С полдюжины рабочих в грязных форменных рубахах и куртках молча кивнули, остальные ничем не ответили. Они были приезжие, и их ничуть не заботило, что будет с Аркадией, — они явились потому, что на Централи для такого отребья не нашлось работы. А аркадские строители хоть и кивнули, но промолчали, потому что расширять космодром решили вовсе не они.
— Ладно, вы тут посидите, — сказал рассказчик, хитро ухмыляясь, — а я до ветру сбегаю.
Он ещё разок глотнул из огромной потной кружки, крякнул и юркнул в темноту.
Рабочие поглядели ему вслед и тоже взялись за кружки. Вроде этот тип ничего такого не говорил, и чего они заслушались? Аж харч остыл.

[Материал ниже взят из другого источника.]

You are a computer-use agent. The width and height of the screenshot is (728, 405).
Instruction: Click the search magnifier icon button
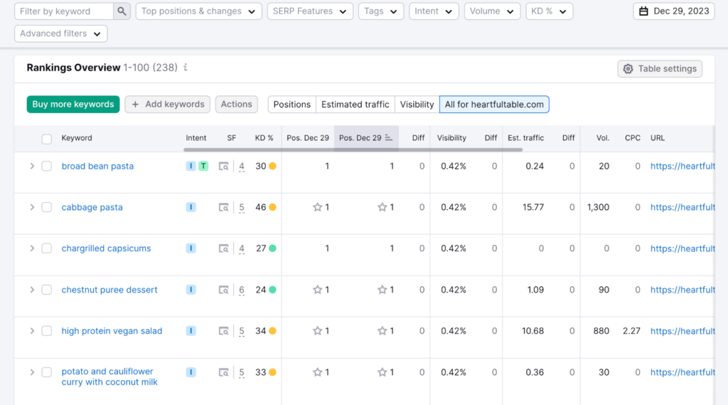[x=122, y=11]
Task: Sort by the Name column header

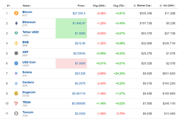Action: click(x=27, y=5)
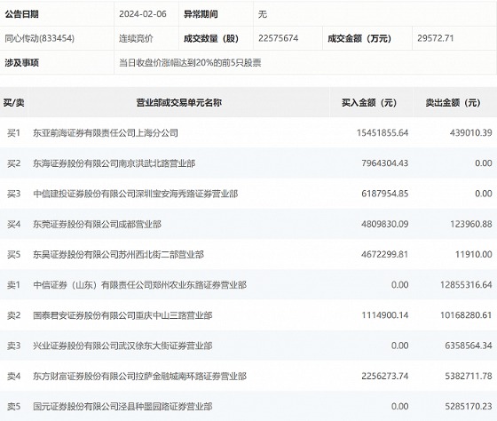Click the 买入金额（元） column header
Screen dimensions: 497x421
tap(369, 102)
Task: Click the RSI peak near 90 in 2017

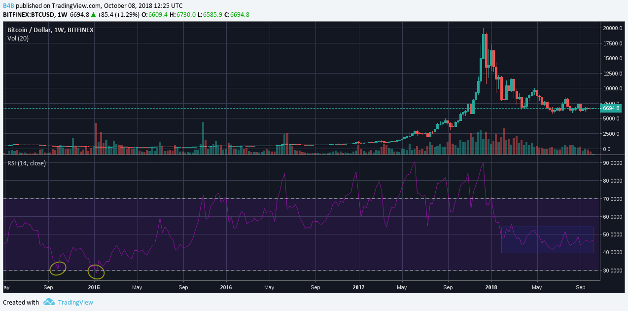Action: [x=414, y=163]
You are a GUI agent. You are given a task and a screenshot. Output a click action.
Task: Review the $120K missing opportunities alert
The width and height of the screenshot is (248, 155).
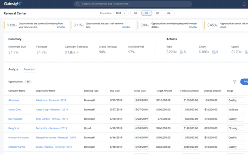tap(61, 27)
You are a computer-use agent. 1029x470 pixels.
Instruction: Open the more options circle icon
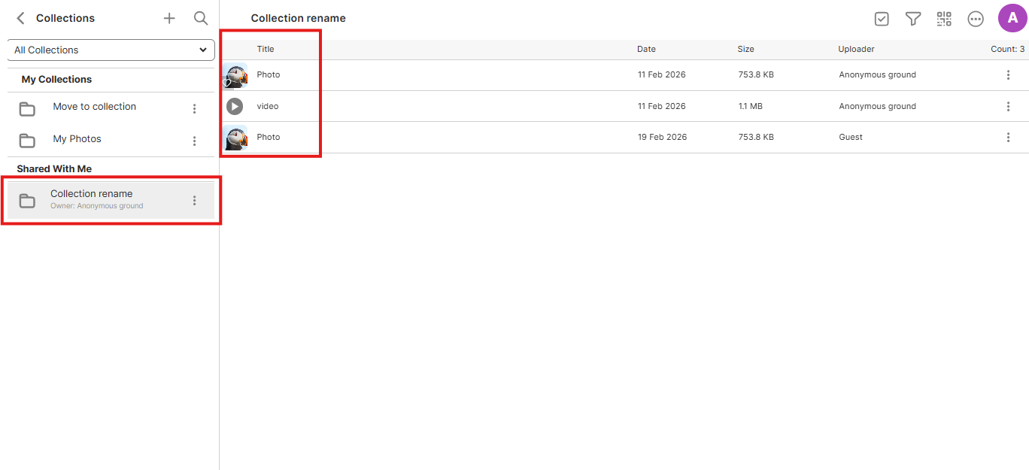(976, 19)
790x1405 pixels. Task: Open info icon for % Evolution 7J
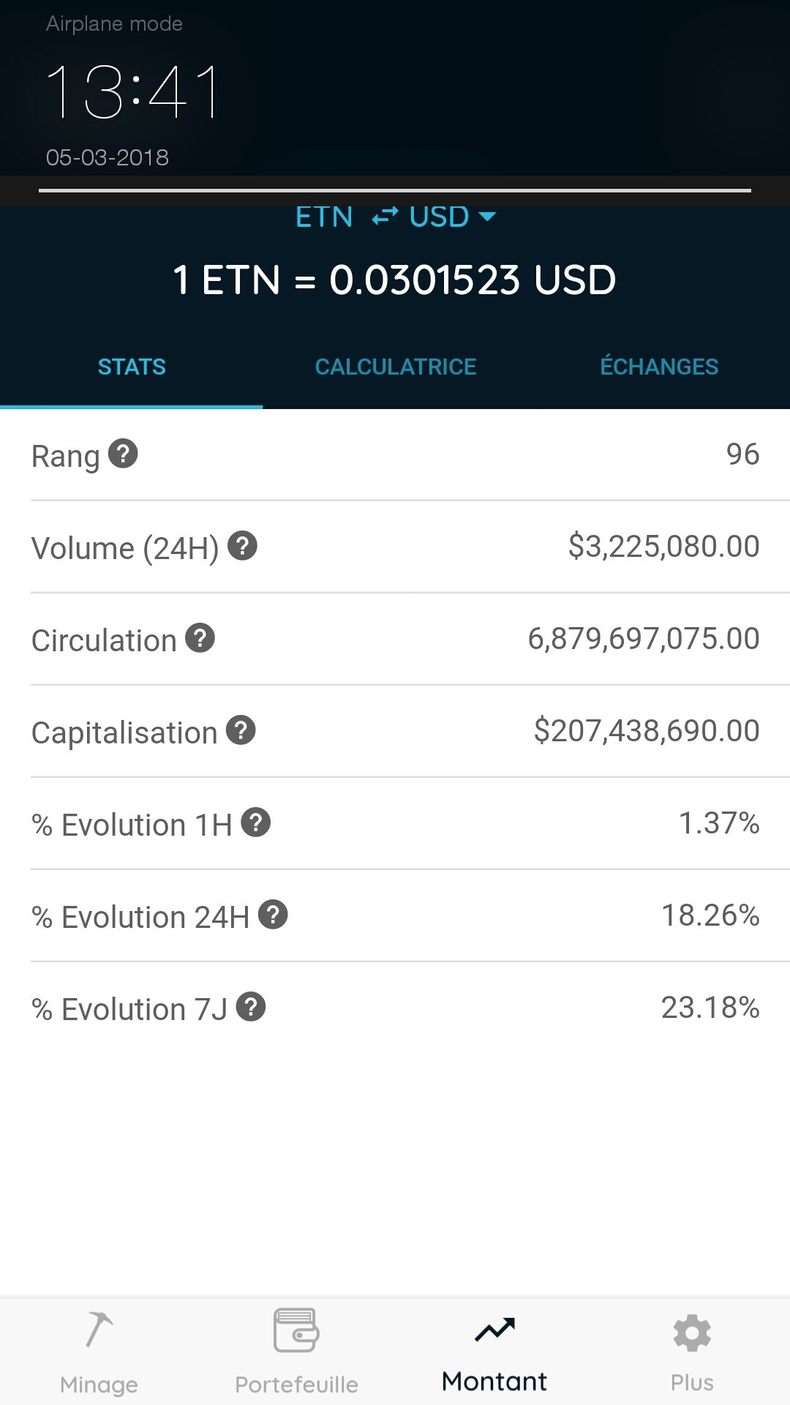(x=251, y=1007)
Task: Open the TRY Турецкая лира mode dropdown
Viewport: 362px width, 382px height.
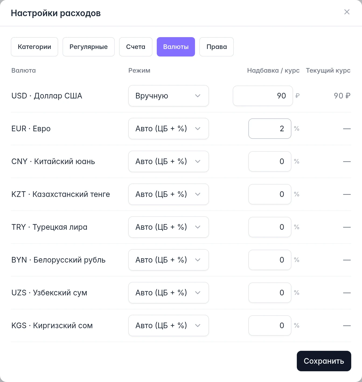Action: tap(169, 227)
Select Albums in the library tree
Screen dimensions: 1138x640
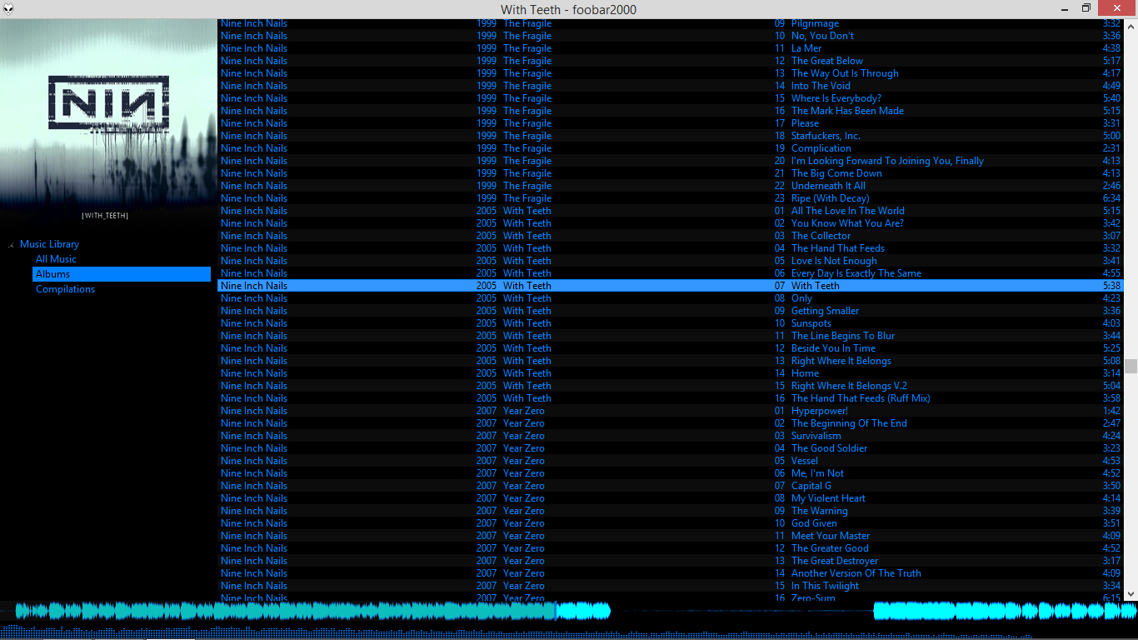click(x=52, y=274)
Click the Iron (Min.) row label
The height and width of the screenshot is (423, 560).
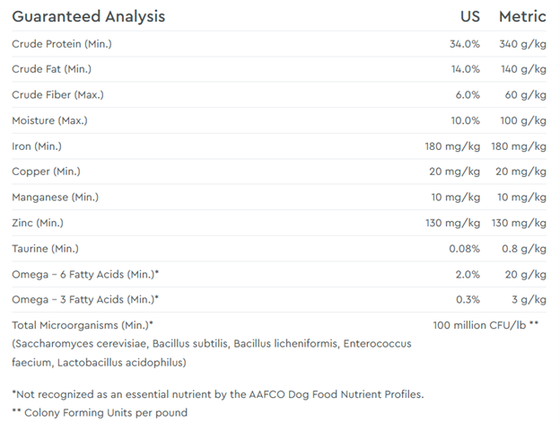[x=43, y=145]
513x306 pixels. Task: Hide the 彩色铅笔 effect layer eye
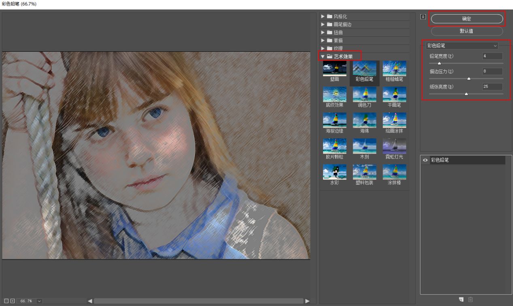pyautogui.click(x=426, y=160)
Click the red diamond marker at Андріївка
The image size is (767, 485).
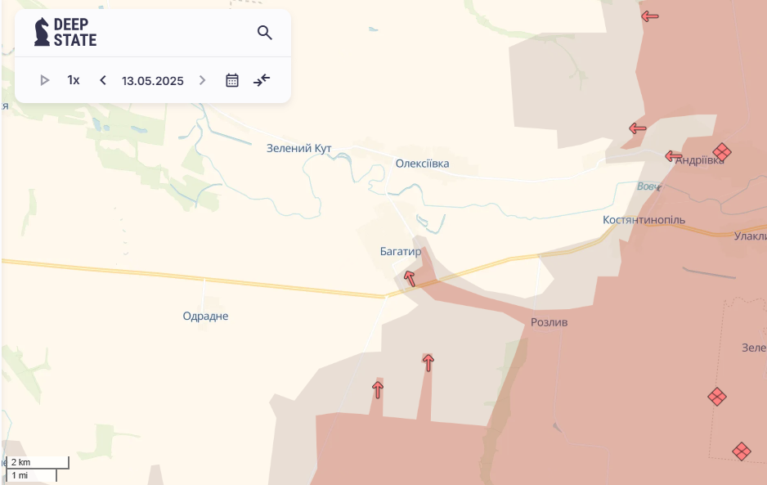point(722,152)
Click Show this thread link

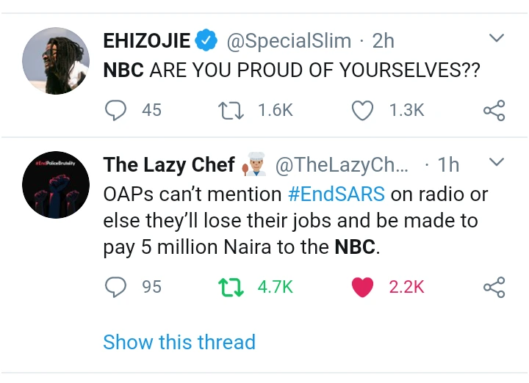179,342

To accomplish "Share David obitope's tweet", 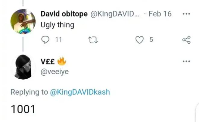I will (187, 40).
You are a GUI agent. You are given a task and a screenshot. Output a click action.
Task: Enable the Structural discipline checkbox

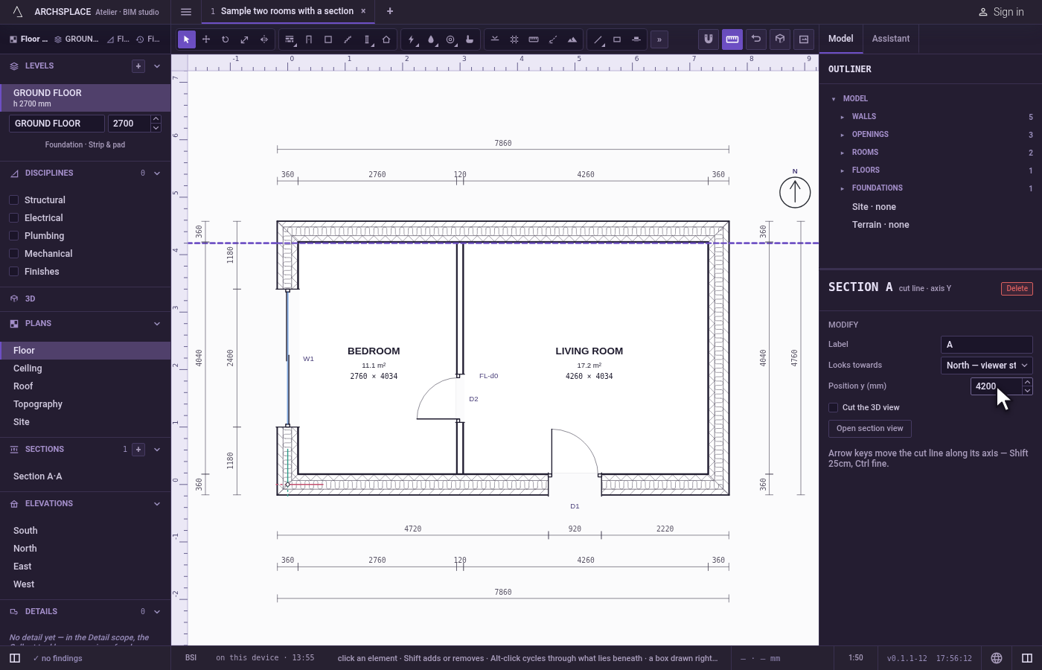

Бар «Звёздный» был так себе забегаловка, тесный вагончик да широкий навес, под которым на голой земле сгрудились стаей пластиковые столы. Единственный автоматический пылесос, который был в баре, давно сломался, теперь приходилось посылать разносчицу, чтобы дважды в день смахивала со столов пыль. Она могла бы и вовсе этого не делать, потому что когда она заканчивала, на столах оказывалось пыли ничуть не меньше, чем когда она начинала. Пыль хрустела на зубах, но каждый вечер бар бывал полон, и два других — «На взлёте» и «Крошка Мосси» — тоже.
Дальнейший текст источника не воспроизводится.